## What the task asks
Repeat the part of the listing below that starts with the line containing "Screen dimensions: 283x168" and runs through the end of the listing, keeping both ends and changing nothing.

[Extracted listing]
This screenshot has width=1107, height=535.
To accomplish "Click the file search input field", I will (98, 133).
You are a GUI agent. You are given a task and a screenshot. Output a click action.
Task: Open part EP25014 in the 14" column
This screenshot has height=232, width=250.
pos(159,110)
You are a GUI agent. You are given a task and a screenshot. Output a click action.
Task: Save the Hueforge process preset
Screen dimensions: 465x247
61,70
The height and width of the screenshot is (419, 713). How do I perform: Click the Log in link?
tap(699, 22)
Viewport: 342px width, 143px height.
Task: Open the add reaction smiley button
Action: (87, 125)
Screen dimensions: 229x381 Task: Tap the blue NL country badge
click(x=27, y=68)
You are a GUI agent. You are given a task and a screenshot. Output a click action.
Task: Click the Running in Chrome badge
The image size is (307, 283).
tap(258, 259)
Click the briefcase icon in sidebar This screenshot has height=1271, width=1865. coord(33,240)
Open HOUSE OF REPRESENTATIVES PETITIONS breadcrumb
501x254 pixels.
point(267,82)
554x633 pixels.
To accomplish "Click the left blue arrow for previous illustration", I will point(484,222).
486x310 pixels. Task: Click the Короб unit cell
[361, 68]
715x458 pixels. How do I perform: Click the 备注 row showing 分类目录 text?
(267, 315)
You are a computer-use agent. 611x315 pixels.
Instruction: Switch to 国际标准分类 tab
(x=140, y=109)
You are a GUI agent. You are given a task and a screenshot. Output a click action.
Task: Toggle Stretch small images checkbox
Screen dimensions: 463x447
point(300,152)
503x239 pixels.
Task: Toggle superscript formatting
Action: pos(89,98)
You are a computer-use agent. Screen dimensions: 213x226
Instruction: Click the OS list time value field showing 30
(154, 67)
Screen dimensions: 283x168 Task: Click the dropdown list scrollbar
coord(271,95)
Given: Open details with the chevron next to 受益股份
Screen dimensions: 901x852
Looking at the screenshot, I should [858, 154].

## Task output
Screen dimensions: 283x168 Task: Click the dropdown list scrollbar
coord(271,95)
Given: Open details with the chevron next to 受益股份
Screen dimensions: 901x852
Looking at the screenshot, I should [858, 154].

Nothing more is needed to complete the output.